Yes, it's true. As reported by Tim Cuprisin of the Milwaukee Journal Sentinel, you can go to eBay and get your own doll. No need to rush, there hasn't been a single bid yet.

The best part of the eBay ad is the leader:

"HEY PAUL! WHAT PERCENTAGE OF MILWAUKEE AREA RESIDENTS DO YOU THINK WOULD GIVE THEIR LEFT ARM FOR A BOBBLEHEAD OF ME? 98???? IT'S TRUE!!!!!!!!!!!!!!!! 98% OF MILWAUKEE RESIDENTS WOULD GIVE THEIR LEFT ARM FOR A BOBBLEHEAD OF YOURS TRULY!!!!!!!!!!!!!"

Here it is. The wait is finally over. Here's your chance to own for yourself the ever elusive Mark Belling bobblehead doll. These beauties are a rare sight around these parts. I won this five or six years ago on Mark's show by answering a trivia question.
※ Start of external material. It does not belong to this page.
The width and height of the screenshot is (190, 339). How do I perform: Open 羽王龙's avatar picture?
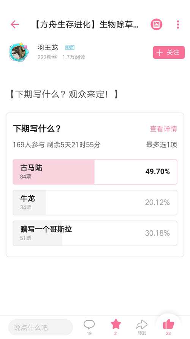[19, 52]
Luckily I didn't have to risk being berated for stating my opinion on whatever topic it was that he was pontificating about at the time. Although I was mildly browbeaten because I admitted to finding the answer to the question on the World Wide Web. So bid early and bid often. I really need the money- for a ticket to a NASCAR race or a Toby Keith concert or a subscription to the National Review or an autographed picture of George Will or something equally as splendid and fantastic.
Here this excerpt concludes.